(begin)
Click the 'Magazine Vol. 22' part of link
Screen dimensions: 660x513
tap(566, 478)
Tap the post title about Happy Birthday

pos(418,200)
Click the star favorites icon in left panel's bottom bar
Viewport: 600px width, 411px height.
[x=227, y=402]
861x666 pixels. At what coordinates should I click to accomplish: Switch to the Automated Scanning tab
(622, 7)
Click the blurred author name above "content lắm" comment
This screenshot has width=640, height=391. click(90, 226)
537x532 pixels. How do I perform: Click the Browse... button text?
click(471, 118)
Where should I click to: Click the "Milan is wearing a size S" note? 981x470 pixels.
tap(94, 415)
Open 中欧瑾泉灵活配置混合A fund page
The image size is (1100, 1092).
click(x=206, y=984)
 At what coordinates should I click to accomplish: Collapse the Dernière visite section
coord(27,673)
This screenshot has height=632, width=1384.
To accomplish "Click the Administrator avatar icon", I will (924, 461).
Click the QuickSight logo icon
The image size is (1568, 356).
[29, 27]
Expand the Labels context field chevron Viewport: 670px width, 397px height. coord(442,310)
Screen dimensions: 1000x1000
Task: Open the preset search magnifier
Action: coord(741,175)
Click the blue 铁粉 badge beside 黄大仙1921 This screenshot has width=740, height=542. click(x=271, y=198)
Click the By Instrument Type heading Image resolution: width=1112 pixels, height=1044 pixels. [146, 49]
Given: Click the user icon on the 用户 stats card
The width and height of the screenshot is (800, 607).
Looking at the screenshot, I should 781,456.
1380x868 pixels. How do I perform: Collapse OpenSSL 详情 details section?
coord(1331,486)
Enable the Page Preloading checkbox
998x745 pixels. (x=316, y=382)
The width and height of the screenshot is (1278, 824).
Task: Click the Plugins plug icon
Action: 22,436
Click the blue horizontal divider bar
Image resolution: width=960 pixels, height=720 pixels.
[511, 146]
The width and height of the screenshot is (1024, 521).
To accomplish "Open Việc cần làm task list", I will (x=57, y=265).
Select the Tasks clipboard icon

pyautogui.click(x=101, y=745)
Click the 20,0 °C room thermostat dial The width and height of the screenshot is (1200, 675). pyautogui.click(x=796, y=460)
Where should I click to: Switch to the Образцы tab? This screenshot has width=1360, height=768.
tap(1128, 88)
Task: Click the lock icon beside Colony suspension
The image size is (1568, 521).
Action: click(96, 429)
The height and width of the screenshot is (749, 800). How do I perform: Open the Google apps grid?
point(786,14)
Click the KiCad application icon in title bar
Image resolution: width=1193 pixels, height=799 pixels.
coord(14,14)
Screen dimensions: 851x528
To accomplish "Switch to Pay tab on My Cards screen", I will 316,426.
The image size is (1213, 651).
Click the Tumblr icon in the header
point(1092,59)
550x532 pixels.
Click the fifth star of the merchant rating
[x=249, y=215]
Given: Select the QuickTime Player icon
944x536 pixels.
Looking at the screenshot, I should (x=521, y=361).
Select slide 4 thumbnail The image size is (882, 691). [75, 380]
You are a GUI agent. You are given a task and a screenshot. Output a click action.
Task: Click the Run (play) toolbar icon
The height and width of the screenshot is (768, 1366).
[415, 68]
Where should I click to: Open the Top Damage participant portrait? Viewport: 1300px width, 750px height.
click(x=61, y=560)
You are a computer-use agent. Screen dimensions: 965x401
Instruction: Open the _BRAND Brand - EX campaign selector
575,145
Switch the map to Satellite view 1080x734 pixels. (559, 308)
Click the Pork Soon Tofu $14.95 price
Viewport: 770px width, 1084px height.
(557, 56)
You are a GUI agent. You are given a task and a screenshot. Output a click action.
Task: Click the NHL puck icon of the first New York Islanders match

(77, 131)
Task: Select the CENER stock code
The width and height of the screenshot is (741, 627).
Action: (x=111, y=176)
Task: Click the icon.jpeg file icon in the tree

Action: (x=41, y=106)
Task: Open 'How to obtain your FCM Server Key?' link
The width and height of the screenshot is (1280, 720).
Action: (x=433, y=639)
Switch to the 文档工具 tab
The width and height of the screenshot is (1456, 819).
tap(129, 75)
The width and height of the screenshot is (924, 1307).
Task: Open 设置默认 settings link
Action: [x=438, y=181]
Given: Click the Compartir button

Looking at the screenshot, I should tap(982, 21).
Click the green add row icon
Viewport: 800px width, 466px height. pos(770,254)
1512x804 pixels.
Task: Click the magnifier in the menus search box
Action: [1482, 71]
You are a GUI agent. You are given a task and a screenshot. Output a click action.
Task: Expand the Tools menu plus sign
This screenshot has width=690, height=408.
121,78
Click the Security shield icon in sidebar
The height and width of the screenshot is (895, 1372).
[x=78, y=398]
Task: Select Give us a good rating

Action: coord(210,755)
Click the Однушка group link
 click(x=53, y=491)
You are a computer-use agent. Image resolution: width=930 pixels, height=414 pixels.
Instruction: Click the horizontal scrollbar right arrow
(end)
Format every line of the rows above as a JSON list of strings, one string per line, leaving out blank lines.

> FINISHED TASK
[
  "Click the 'Magazine Vol. 22' part of link",
  "Screen dimensions: 660x513",
  "tap(566, 478)",
  "Tap the post title about Happy Birthday",
  "pos(418,200)",
  "Click the star favorites icon in left panel's bottom bar",
  "Viewport: 600px width, 411px height.",
  "[x=227, y=402]",
  "861x666 pixels. At what coordinates should I click to accomplish: Switch to the Automated Scanning tab",
  "(622, 7)",
  "Click the blurred author name above \"content lắm\" comment",
  "This screenshot has width=640, height=391. click(90, 226)",
  "537x532 pixels. How do I perform: Click the Browse... button text?",
  "click(471, 118)",
  "Where should I click to: Click the \"Milan is wearing a size S\" note? 981x470 pixels.",
  "tap(94, 415)",
  "Open 中欧瑾泉灵活配置混合A fund page",
  "The image size is (1100, 1092).",
  "click(x=206, y=984)",
  " At what coordinates should I click to accomplish: Collapse the Dernière visite section",
  "coord(27,673)",
  "This screenshot has height=632, width=1384.",
  "To accomplish \"Click the Administrator avatar icon\", I will (924, 461).",
  "Click the QuickSight logo icon",
  "The image size is (1568, 356).",
  "[29, 27]",
  "Expand the Labels context field chevron Viewport: 670px width, 397px height. coord(442,310)",
  "Screen dimensions: 1000x1000",
  "Task: Open the preset search magnifier",
  "Action: coord(741,175)",
  "Click the blue 铁粉 badge beside 黄大仙1921 This screenshot has width=740, height=542. click(x=271, y=198)",
  "Click the By Instrument Type heading Image resolution: width=1112 pixels, height=1044 pixels. [146, 49]",
  "Given: Click the user icon on the 用户 stats card",
  "The width and height of the screenshot is (800, 607).",
  "Looking at the screenshot, I should 781,456.",
  "1380x868 pixels. How do I perform: Collapse OpenSSL 详情 details section?",
  "coord(1331,486)",
  "Enable the Page Preloading checkbox",
  "998x745 pixels. (x=316, y=382)",
  "The width and height of the screenshot is (1278, 824).",
  "Task: Click the Plugins plug icon",
  "Action: 22,436",
  "Click the blue horizontal divider bar",
  "Image resolution: width=960 pixels, height=720 pixels.",
  "[511, 146]",
  "The width and height of the screenshot is (1024, 521).",
  "To accomplish \"Open Việc cần làm task list\", I will (x=57, y=265).",
  "Select the Tasks clipboard icon",
  "pyautogui.click(x=101, y=745)",
  "Click the 20,0 °C room thermostat dial The width and height of the screenshot is (1200, 675). pyautogui.click(x=796, y=460)",
  "Where should I click to: Switch to the Образцы tab? This screenshot has width=1360, height=768.",
  "tap(1128, 88)",
  "Task: Click the lock icon beside Colony suspension",
  "The image size is (1568, 521).",
  "Action: click(96, 429)",
  "The height and width of the screenshot is (749, 800). How do I perform: Open the Google apps grid?",
  "point(786,14)",
  "Click the KiCad application icon in title bar",
  "Image resolution: width=1193 pixels, height=799 pixels.",
  "coord(14,14)",
  "Screen dimensions: 851x528",
  "To accomplish \"Switch to Pay tab on My Cards screen\", I will 316,426.",
  "The image size is (1213, 651).",
  "Click the Tumblr icon in the header",
  "point(1092,59)",
  "550x532 pixels.",
  "Click the fifth star of the merchant rating",
  "[x=249, y=215]",
  "Given: Select the QuickTime Player icon",
  "944x536 pixels.",
  "Looking at the screenshot, I should (x=521, y=361).",
  "Select slide 4 thumbnail The image size is (882, 691). [75, 380]",
  "You are a GUI agent. You are given a task and a screenshot. Output a click action.",
  "Task: Click the Run (play) toolbar icon",
  "The height and width of the screenshot is (768, 1366).",
  "[415, 68]",
  "Where should I click to: Open the Top Damage participant portrait? Viewport: 1300px width, 750px height.",
  "click(x=61, y=560)",
  "You are a computer-use agent. Screen dimensions: 965x401",
  "Instruction: Open the _BRAND Brand - EX campaign selector",
  "575,145",
  "Switch the map to Satellite view 1080x734 pixels. (559, 308)",
  "Click the Pork Soon Tofu $14.95 price",
  "Viewport: 770px width, 1084px height.",
  "(557, 56)",
  "You are a GUI agent. You are given a task and a screenshot. Output a click action.",
  "Task: Click the NHL puck icon of the first New York Islanders match",
  "(77, 131)",
  "Task: Select the CENER stock code",
  "The width and height of the screenshot is (741, 627).",
  "Action: (x=111, y=176)",
  "Task: Click the icon.jpeg file icon in the tree",
  "Action: (x=41, y=106)",
  "Task: Open 'How to obtain your FCM Server Key?' link",
  "The width and height of the screenshot is (1280, 720).",
  "Action: (x=433, y=639)",
  "Switch to the 文档工具 tab",
  "The width and height of the screenshot is (1456, 819).",
  "tap(129, 75)",
  "The width and height of the screenshot is (924, 1307).",
  "Task: Open 设置默认 settings link",
  "Action: [x=438, y=181]",
  "Given: Click the Compartir button",
  "Looking at the screenshot, I should tap(982, 21).",
  "Click the green add row icon",
  "Viewport: 800px width, 466px height. pos(770,254)",
  "1512x804 pixels.",
  "Task: Click the magnifier in the menus search box",
  "Action: [1482, 71]",
  "You are a GUI agent. You are given a task and a screenshot. Output a click action.",
  "Task: Expand the Tools menu plus sign",
  "This screenshot has width=690, height=408.",
  "121,78",
  "Click the Security shield icon in sidebar",
  "The height and width of the screenshot is (895, 1372).",
  "[x=78, y=398]",
  "Task: Select Give us a good rating",
  "Action: coord(210,755)",
  "Click the Однушка group link",
  " click(x=53, y=491)",
  "You are a computer-use agent. Image resolution: width=930 pixels, height=414 pixels.",
  "Instruction: Click the horizontal scrollbar right arrow"
]